Ahora nos dicen que hay que “ajustar la cápita”, “reestructurar el Consejo Nacional de Seguridad Social”, “fusionar fondos”, “crear nuevos regímenes” o “ampliar el espacio para los privados” y lo hacen con lenguaje técnico, estudios financiados y foros controlados. Pero lo que no dicen es que, detrás de cada término neutro, hay una intención política y económica que se traduce en trasladar más carga al afiliado, liberar al empleador de obligaciones, debilitar la rectoría del Estado y garantizar rentas extraordinarias a los actores concentrados del mercado.
No se trata de oponerse al cambio. Todo sistema necesita evaluación y adaptación. Pero cambiar sin reconocer responsabilidades, sin evaluación técnica transparente, sin control ciudadano, y sin vocación de justicia, es simplemente reformar para legitimar el abuso. Es usar la palabra “progreso” para consagrar retrocesos históricos.
Por eso, cuando vemos con qué ligereza se habla hoy de modificar la Ley 87-01, debemos advertir que estamos frente a un punto de inflexión. Si permitimos que quienes la han vaciado de contenido sean ahora sus reformadores, mañana llevaremos sobre nuestros hombros no un sistema corregido, sino una estructura colapsada y sin retorno. Lo que hoy es caos, mañana será desolación.

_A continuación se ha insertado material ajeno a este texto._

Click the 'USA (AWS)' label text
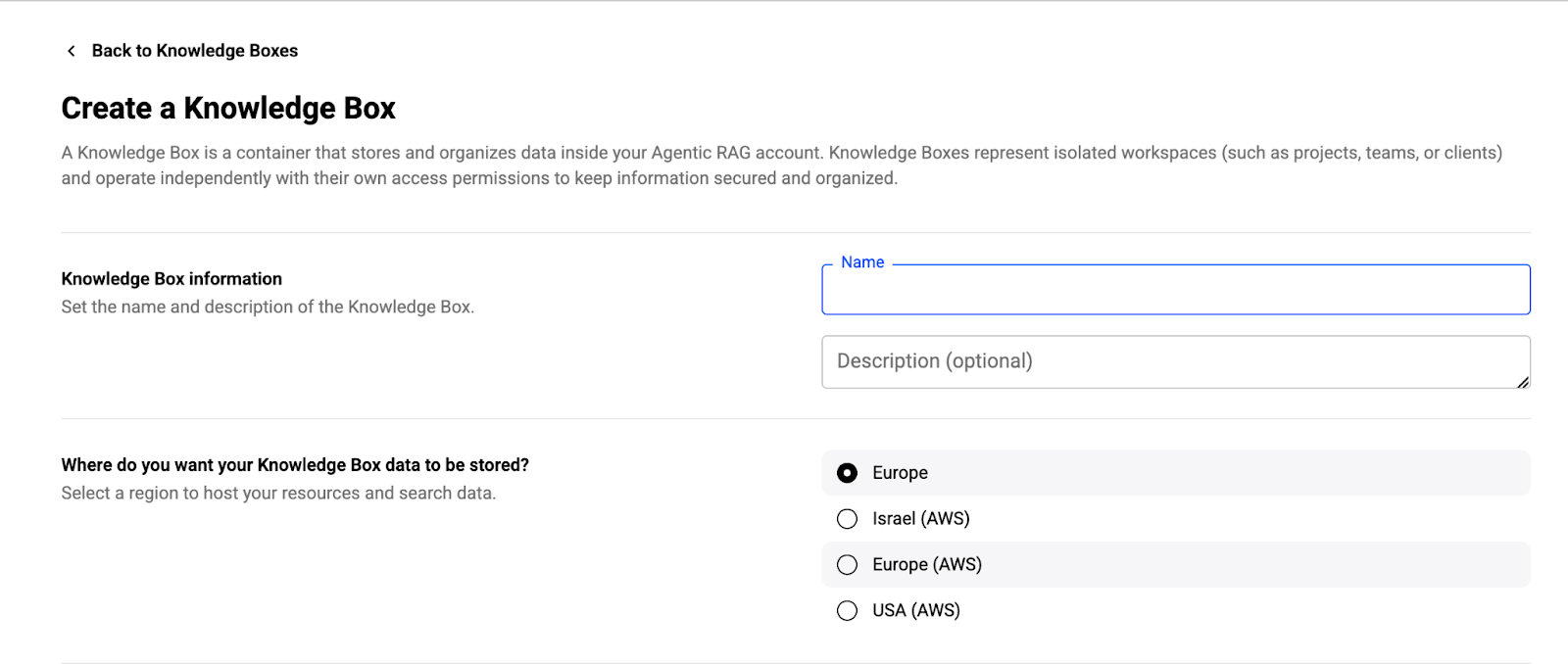(915, 611)
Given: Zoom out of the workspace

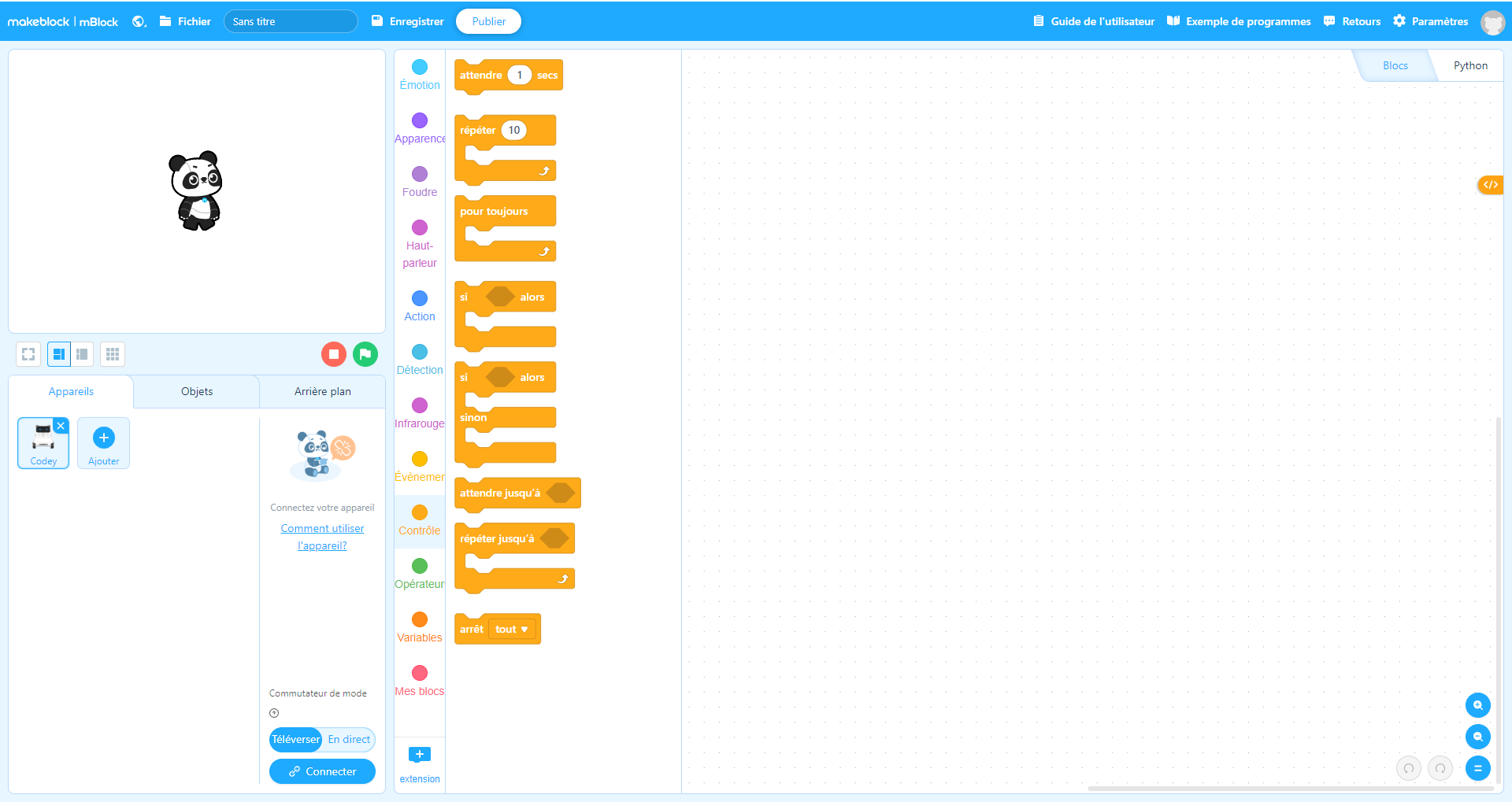Looking at the screenshot, I should pyautogui.click(x=1477, y=737).
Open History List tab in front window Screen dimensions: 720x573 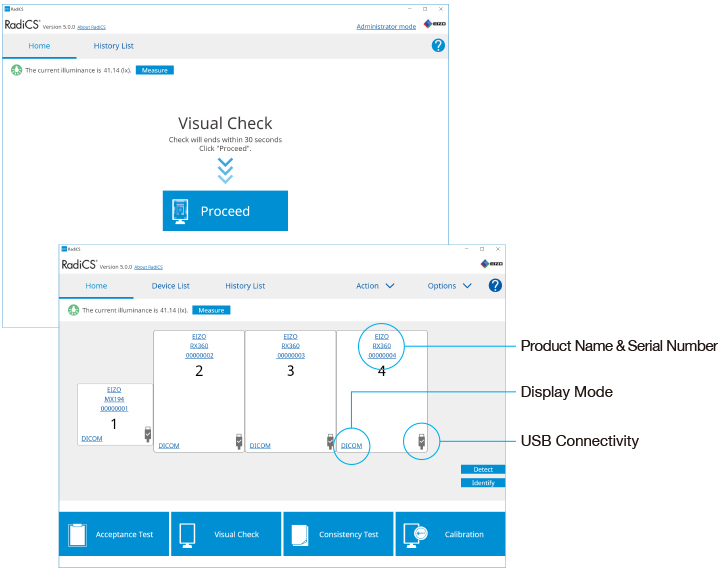tap(245, 286)
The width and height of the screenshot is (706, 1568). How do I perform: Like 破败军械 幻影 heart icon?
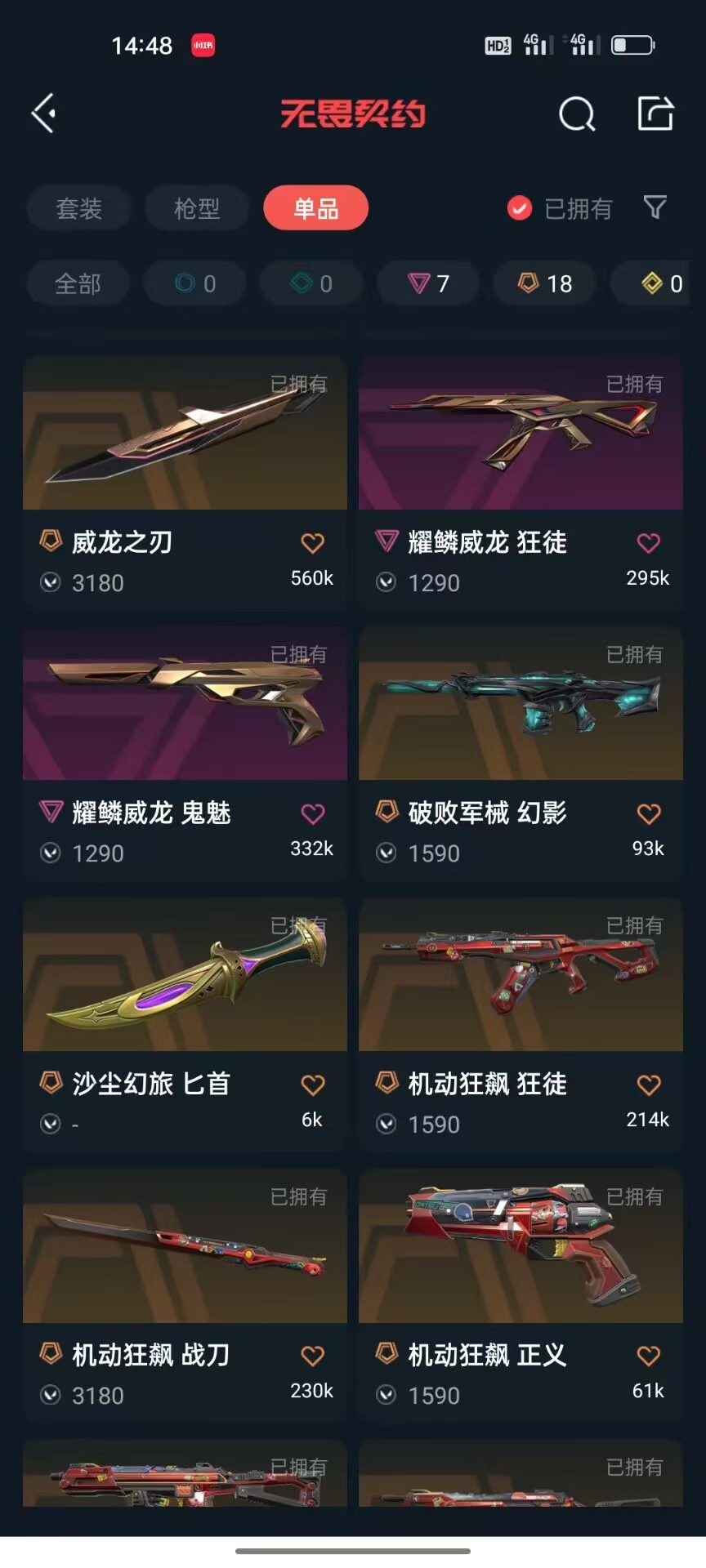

La solución no está en reescribir la ley al gusto del mercado, sino en hacerla cumplir en su espíritu original. Eso requiere coraje político, control democrático, auditoría integral, y una ciudadanía vigilante que entienda que lo que está en juego no es un tecnicismo sino su salud, su vejez, su dignidad.
Había una vez una ley… que quiso ser justa. Que no muera por la cobardía de quienes deben defenderla ni por la codicia de quienes la han saqueado. Que renazca, con sus principios intactos.